Part 6 – A good night’s sleep

This is part 6 in a 7 part series. Click here to go to Part 1.

Everything is easier after a good night’s sleep.

Without a good night’s sleep, the world feels like a teenager’s bedroom: it’s messy, disorganised, chaotic, it has a loud, obscure soundtrack and there’s a funky smell. I can’t remember the last time I had a good night’s sleep and I wish I could write something witty about that.

But the fact is I’m writing this at 4:30am because Jono woke up crying, the light had to be turned on so he could be fed, Charlotte – who has begun coming into our room at night to sleep – started screaming and then overfilled her nappy so our bed was wet.

The non-stop stress continued to pile on; tempers flared and, before I knew it, Sarah and I were having an argument.

Clearly, I’m not meant to sleep. All of this before 5am. And I’m supposed to work today. Just as I have done all this week. This particular scenario might be occurring on a Friday, but the entire week has been like this.

I’m exhausted, definitely physically, but it’s the mental fatigue that is proving most detrimental.

I’m so tired that when I went for a walk yesterday and the sky began to turn a beautiful pinkish red, I needed to check my watch to check whether the sun was rising or setting.

No, I’m not joking or exaggerating. It was morning.

I’m so tired that on that same walk, I stepped into my local café, ordered coffee and breakfast, drank my coffee, read the paper and walked out half an hour later without having collected my food.

Exhausted to the point I forgot I was hungry.

There is an enormous amount of stress at home, starting hours before the sun even comes up, then I have to go to work and try to process and manage that stress while starting the day already exhausted. All so I can come home to a whirlwind of more stress.

Different demands, but same result for Sarah who is equally taxed. Where’s the reprieve?

It’s hard to put a positive spin on this in my current state of mind. So I apologise.

Maybe I should come back later and write this, after three double-shot coffees and some No-Doz, but that would defeat the purpose of what this series is supposed to be about; the real-world experience of being a new dad for the second time.

As Rocky Balboa said: “The world ain’t all sunshine and rainbows”.

To top it all off, a cold continues to circle its way through us all repeatedly. So, let’s recap: exhausted, not sleeping, lots of screaming and sick.

If everything is harder without a good night’s sleep, it’s near impossible when you’re sick, too.

Anyone who has a child will know that most of a parent’s life is spent being sick. As I’ve quickly found out, having two children makes that even worse. I didn’t think that was possible.

And it all hits at both ends of the day. I might be writing this at 4:30am – closer to 5:30am now, and I have Charlotte with me now, as well – but a few days ago I was in bed, tapping away with my Surface on my lap at 7:30pm because the feverish toddler next to me did not want to go to sleep by herself.

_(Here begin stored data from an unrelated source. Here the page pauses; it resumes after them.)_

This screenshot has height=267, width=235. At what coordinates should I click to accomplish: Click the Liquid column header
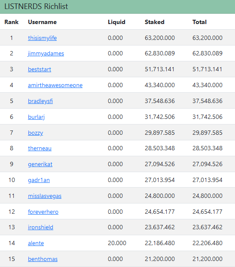click(x=116, y=22)
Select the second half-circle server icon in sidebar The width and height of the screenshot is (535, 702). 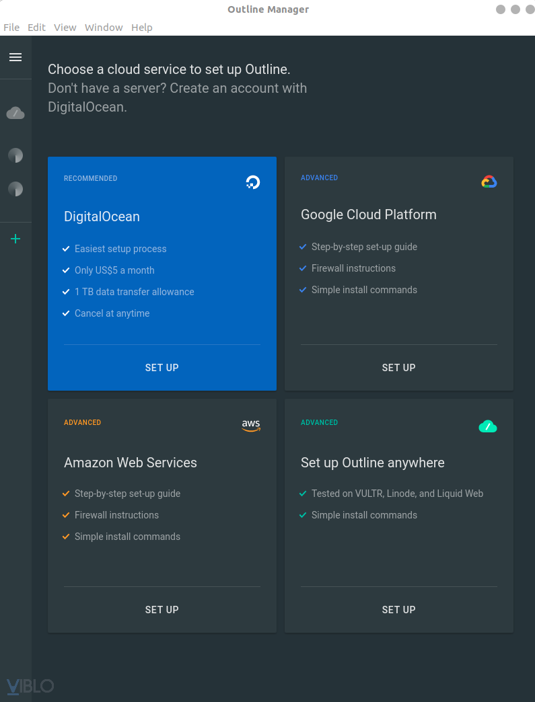(15, 189)
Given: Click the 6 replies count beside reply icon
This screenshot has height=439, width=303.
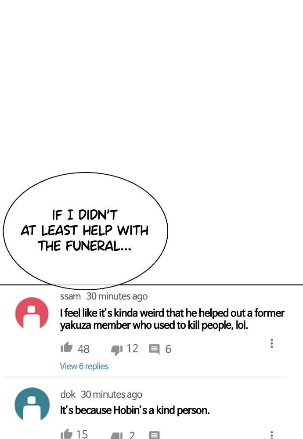Looking at the screenshot, I should coord(168,349).
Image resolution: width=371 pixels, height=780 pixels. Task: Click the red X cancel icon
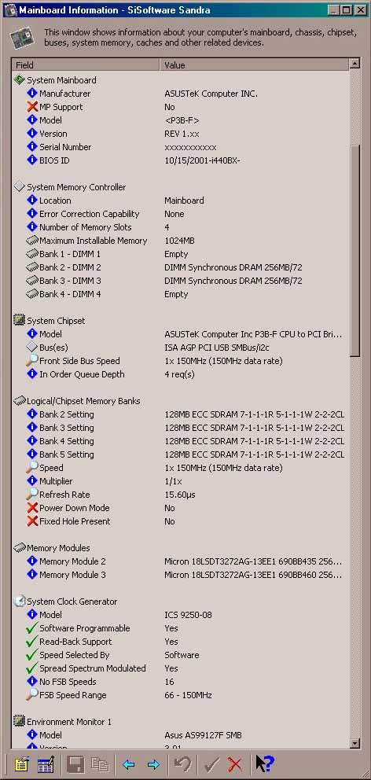(x=234, y=764)
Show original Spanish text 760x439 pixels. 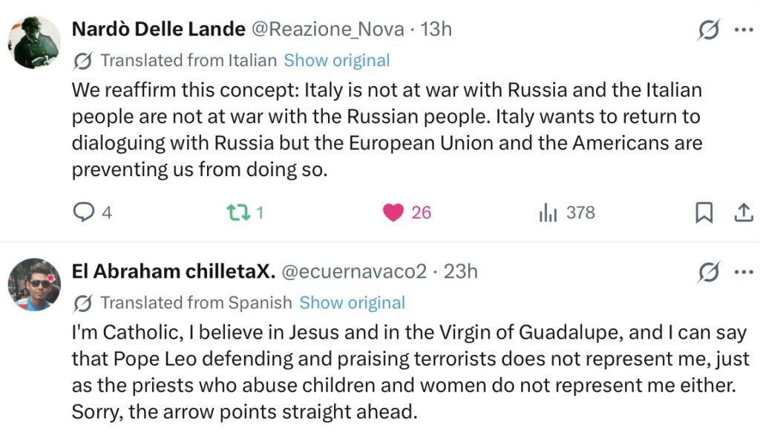point(352,302)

Sarah was on the couch. No, wait, she was standing, bouncing. No, she was back on the couch. No, wait. Up, down, up, down. Up. Down.

Jono was screaming uncontrollably; he had been ever since I got home from work.

He’s been having digestive issues. Nothing out of the ordinary, but he can get very unsettled after feeding. This was different though and chances were he was getting sick. Again. Just as Charlotte got rid of her cold and mine had started to ease.

Cue: Round 2.

Having a toddler sister who goes to day care meant Jono was hit with his first cold at the tender age of three weeks. And, finally, in the world’s ultimate play to test how far it can push me, the pathology bills from the hospital keep rolling in as a result of the special care Jono needed after birth.

I’ve been really trying to put a positive spin on it. I tell myself repeatedly, “You’re getting these bills, because you’ve got a beautiful new baby boy who is happy and healthy (minus the screaming and the colds)”.

But that spin wears thin when those bills build to about $900 and we haven’t had any Medicare rebates.

A government agency decided to spell his name “Johnathan” as opposed to the “Jonathon” on his birth certificate, so our Medicare application was delayed because the details didn’t marry up.

That’s a lot of money to be out of pocket. And as anyone living on a budget knows, financial strains can be among a family’s highest stresses.

Well, it’s almost time for the rest of the house to wake up and start the whirlwind, then for me to go to work and deal with that whirlwind.

Everything is a phase. Remember that blog post? Remember it, Glen. Yes, so tired I’m now talking to myself, too.

I’m sure the world will look a little less scary in the morning after a good night’s sleep. It’s a concern, though, when you’re telling yourself that at 4:30 in the morning.